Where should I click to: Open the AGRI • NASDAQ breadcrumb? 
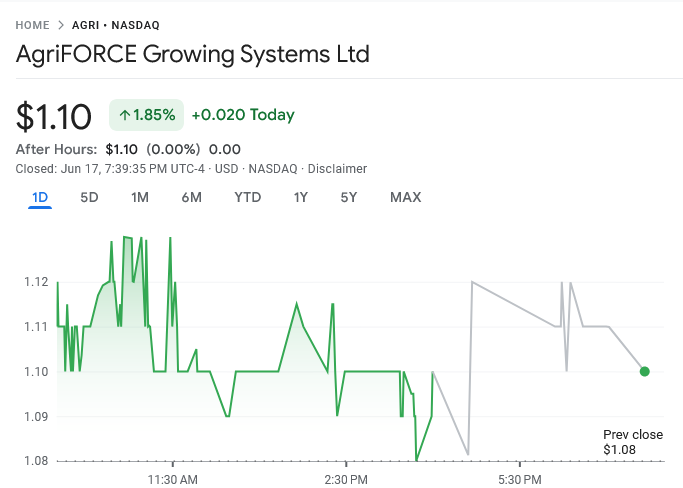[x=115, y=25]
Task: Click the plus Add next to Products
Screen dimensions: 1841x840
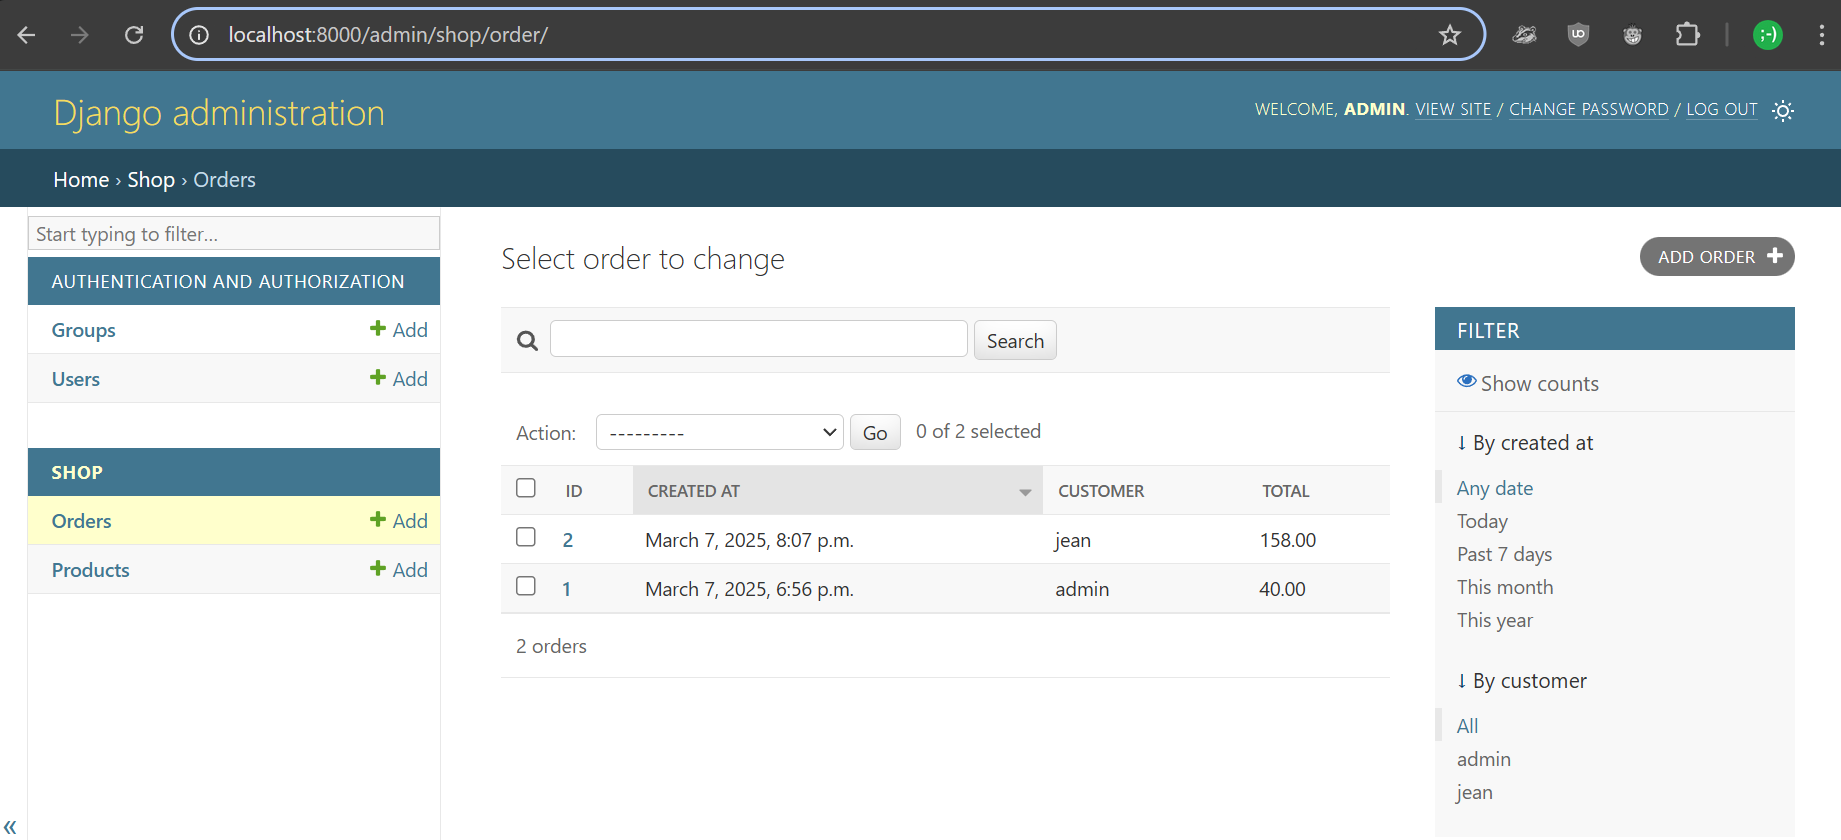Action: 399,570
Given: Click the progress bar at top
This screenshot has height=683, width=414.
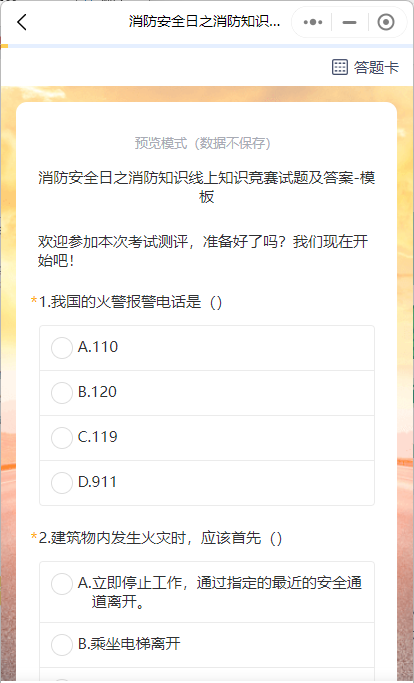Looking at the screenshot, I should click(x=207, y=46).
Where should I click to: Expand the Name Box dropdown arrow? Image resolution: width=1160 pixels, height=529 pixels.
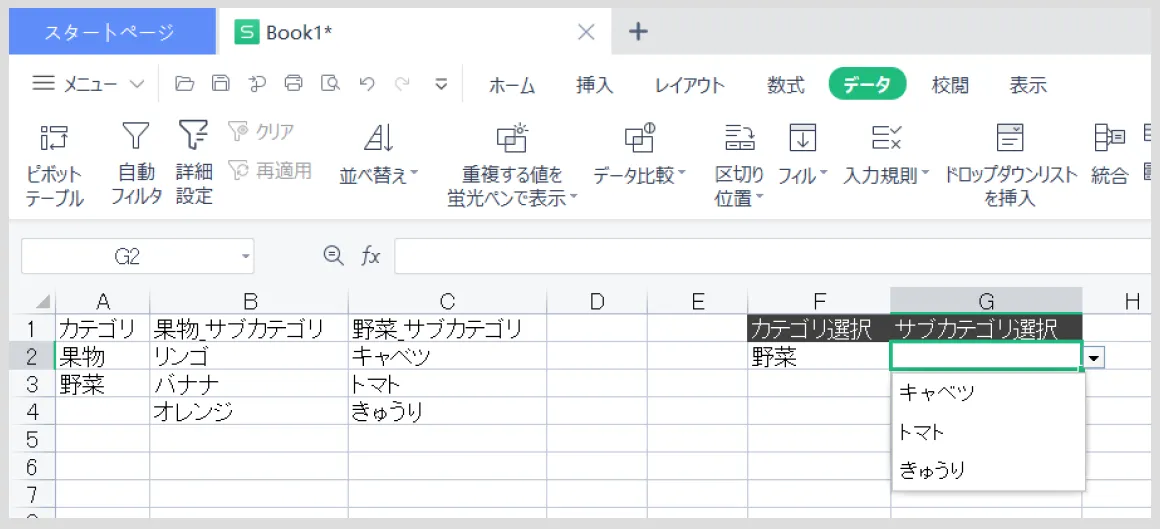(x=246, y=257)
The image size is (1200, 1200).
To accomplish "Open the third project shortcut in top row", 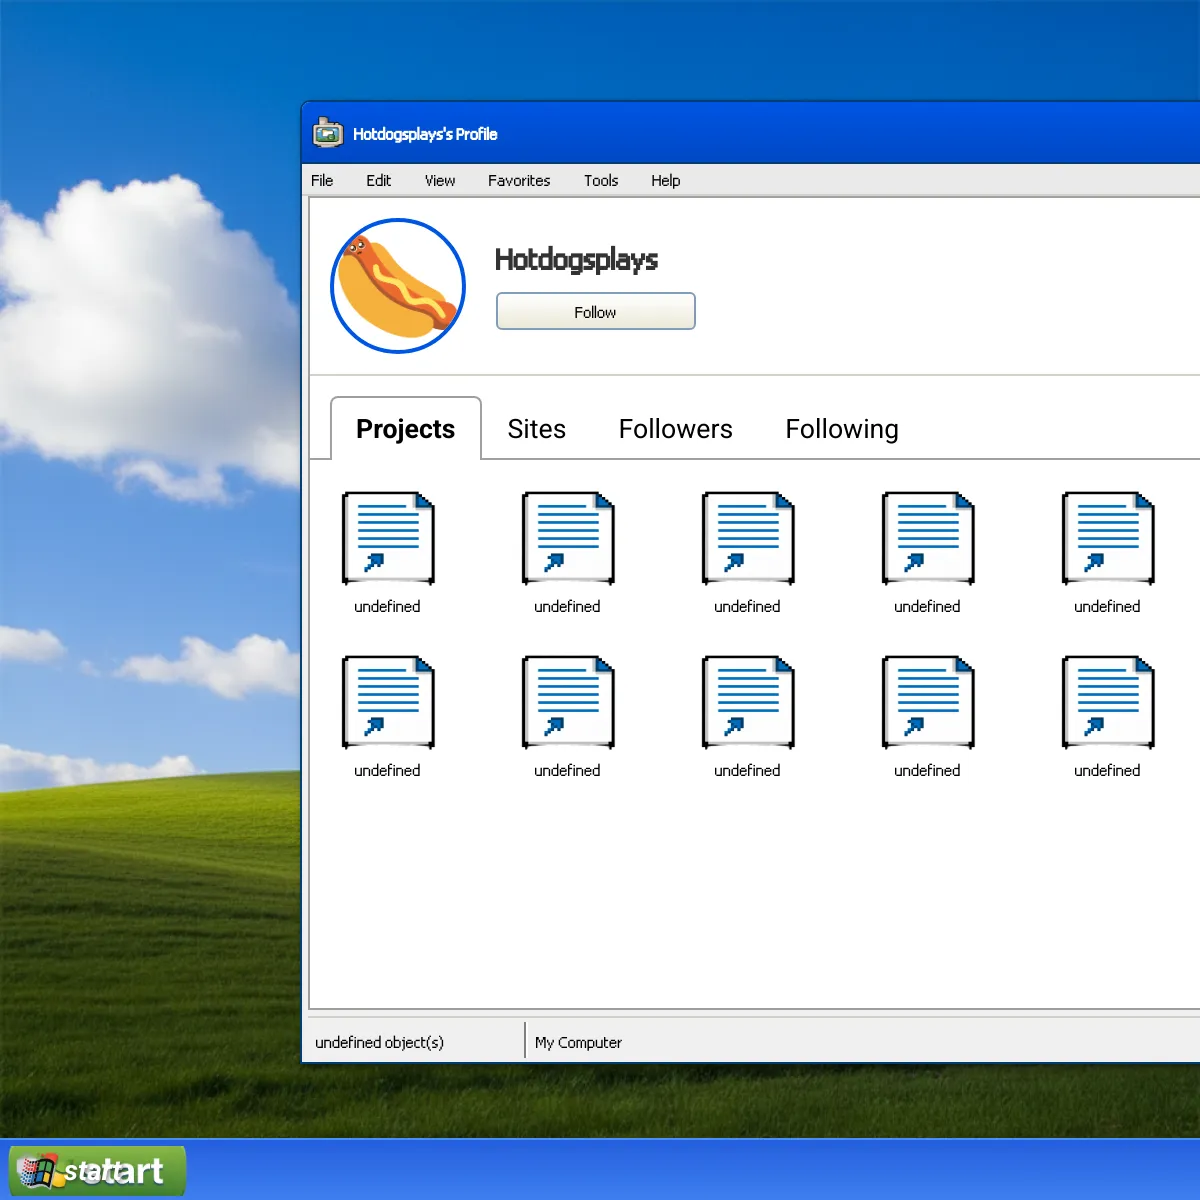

## Exercise brief
Print all the lines above again exactly, without any pictures.

## Expected answer
Where should I click to: Open the AGRI • NASDAQ breadcrumb? 
[x=115, y=25]
Task: Click the plus Add next to Products
Screen dimensions: 1841x840
Action: 399,570
Given: Click the progress bar at top
This screenshot has height=683, width=414.
Looking at the screenshot, I should click(x=207, y=46).
Where should I click to: Expand the Name Box dropdown arrow? Image resolution: width=1160 pixels, height=529 pixels.
(x=246, y=257)
The image size is (1200, 1200).
To accomplish "Open the third project shortcut in top row", 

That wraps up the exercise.